Edmund Husserl

(1859 - 1938)

Von: Die Inkognito-Philosophin

Husserl Zitate über Leben & Welt

Edmund Husserl war ein Mathematiker und Philosoph. Er gilt als Vater der philosophischen Phänomenologie und als einer der einflussreichsten Denker des 20. Jahrhunderts. Husserl machte sich einen Namen durch seine umfassende Kritik am Psychologismus, den er den Wissenschaften seiner Zeit vorwarf, weil dieser logische Gesetze als Ausdruck bloßer psychischer Gegebenheiten ansah.

Husserls Denken hat sich vor allem in  Deutschland und Frankreich etabliert und ist bis heute von großer Faszination und Wirkung. Aufgrund seiner jüdischen Herkunft wurde er in Nazideutschland verfolgt und seine Schriften bei Bücherverbrennungen vernichtet. Das ist auch der Grund, warum seine Phänomenologie emigrieren musste und seine Philosophie zuerst außerhalb Deutschlands wieder an Beliebtheit gewann.

Vgl. auch Phänomenologie (Philosophie) – Definition 

Edmund Husserl Zitate & Philosophie

“[...] bloße Erfahrung ist keine Wissenschaft."

- Die reine Phänomenologie, ihr Forschungsgebiet und ihre Methode, Freiburger Antrittsrede 1917. In: Husserliana, Band XXV, Aufsätze und Vorträge (1911-1921)

Husserls Leben & depressive Phasen

Husserl war in seiner Kindheit kein Überflieger. Das Abitur bestand er gerade so, er wurde sogar der Schlechteste seines Jahrgangs. Weiter ging es 1876 mit seinem Studium der Mathematik und Naturwissenschaften.

1916 nimmt Husserl eine Professur an der Universität Freiburg an, wo er Zeit seines Lebens bleiben sollte. Doch Husserl hatte eine depressive Störung: die Wirrnisse und Schreckensbilder des ersten Weltkrieges prägen sich schwer in ihn ein. Auch seine beiden Söhne Gerhart und Wolfgang mussten wie viele andere Studenten und jungen Professoren in den Krieg ziehen. 

Husserl fühlte sich während der Kriegsjahre wie gelähmt.

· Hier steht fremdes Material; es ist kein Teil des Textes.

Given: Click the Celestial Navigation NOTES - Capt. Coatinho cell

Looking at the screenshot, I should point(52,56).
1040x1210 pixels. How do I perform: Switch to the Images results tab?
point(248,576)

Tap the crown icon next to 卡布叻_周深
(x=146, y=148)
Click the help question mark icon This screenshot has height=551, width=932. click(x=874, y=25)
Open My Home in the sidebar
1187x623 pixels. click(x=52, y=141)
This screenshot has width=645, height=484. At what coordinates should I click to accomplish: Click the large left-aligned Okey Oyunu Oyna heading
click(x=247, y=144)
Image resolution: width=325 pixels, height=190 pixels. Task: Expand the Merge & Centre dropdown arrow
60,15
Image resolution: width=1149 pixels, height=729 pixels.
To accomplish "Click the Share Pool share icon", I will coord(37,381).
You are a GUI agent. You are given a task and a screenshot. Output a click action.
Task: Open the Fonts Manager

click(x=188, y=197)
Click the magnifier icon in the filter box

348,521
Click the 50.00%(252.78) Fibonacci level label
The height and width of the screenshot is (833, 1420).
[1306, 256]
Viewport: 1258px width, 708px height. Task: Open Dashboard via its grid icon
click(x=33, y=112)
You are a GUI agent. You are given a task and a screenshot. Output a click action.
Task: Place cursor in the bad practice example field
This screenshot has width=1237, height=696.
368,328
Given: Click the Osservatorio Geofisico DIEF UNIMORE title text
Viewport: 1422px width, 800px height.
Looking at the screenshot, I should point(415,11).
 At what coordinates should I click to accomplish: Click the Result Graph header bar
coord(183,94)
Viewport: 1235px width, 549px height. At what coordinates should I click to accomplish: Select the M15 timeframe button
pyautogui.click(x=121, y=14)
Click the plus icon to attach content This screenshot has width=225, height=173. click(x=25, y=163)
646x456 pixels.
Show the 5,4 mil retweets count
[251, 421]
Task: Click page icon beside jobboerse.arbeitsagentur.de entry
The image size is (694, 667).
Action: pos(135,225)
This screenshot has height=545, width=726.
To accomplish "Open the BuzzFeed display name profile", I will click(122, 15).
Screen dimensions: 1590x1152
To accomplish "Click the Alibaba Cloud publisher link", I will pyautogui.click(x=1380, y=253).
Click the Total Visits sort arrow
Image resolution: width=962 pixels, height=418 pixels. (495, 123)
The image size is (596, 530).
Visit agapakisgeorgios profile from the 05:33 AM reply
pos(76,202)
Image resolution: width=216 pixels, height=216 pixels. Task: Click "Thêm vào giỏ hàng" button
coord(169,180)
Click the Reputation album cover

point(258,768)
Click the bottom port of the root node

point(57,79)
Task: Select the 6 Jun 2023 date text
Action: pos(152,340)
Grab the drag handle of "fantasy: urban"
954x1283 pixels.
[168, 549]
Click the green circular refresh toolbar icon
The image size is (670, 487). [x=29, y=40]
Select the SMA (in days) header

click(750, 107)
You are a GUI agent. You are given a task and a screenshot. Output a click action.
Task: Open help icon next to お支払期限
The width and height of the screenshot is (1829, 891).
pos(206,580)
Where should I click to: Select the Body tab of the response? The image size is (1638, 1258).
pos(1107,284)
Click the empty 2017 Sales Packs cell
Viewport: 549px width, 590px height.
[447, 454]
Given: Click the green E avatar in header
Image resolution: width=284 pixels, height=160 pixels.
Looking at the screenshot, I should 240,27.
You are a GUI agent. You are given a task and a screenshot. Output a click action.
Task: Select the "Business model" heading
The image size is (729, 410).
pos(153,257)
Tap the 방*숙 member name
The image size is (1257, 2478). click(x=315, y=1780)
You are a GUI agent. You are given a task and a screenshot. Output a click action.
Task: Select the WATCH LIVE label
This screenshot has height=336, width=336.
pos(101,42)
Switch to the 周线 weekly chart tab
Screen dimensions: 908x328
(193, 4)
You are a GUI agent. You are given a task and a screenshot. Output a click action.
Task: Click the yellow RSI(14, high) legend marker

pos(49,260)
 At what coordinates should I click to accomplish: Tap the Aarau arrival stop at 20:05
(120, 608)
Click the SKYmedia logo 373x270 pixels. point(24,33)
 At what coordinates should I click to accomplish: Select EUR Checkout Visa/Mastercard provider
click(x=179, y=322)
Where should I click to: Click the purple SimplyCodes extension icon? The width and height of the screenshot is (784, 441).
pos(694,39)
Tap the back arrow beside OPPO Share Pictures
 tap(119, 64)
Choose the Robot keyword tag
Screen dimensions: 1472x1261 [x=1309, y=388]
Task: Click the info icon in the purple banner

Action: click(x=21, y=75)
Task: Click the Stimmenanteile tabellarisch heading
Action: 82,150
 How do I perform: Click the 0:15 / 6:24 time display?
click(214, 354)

Er schreibt in jener Zeit von einem ”Ausbruch des Welthasses” und der “Sintflut der Verleumdung und all die Orgien der kriegerischen Entmenschung”.

Der Philosoph fühlte sich von der Tragweite der Geschehnisse niedergedrückt. Vorlesungen und Seminare hielt er zwar noch eine Weile, musste sich jedoch schlussendlich in ein Sanatorium begeben.

Sein Sohn Wolfgang stirbt mit 21 Jahren an der Front, ebenfalls viele von Husserls Studenten. Sein zweiter Sohn Gerhart wird schwer verwundet. Das alles ging sicher nicht spurlos an ihm vorüber. Husserl begann sich zunehmend auch für religiöse Fragestellungen zu interessieren.

 

In dieser Phase freundet er sich mit Martin Heidegger an, der ihm für einige Jahre assistiert und 1928 zu seinem Nachfolger an der Universität Freiburg ernannt wird. Aufgrund Heideggers Sympathien mit dem Nationalsozialismus kommt es zu einem Bruch ihrer freundschaftlichen Kontakte. Husserl musste tief enttäuscht von seinem Schüler sein, der sich so in einem totalitären und entmenschlichten Denken verlor. 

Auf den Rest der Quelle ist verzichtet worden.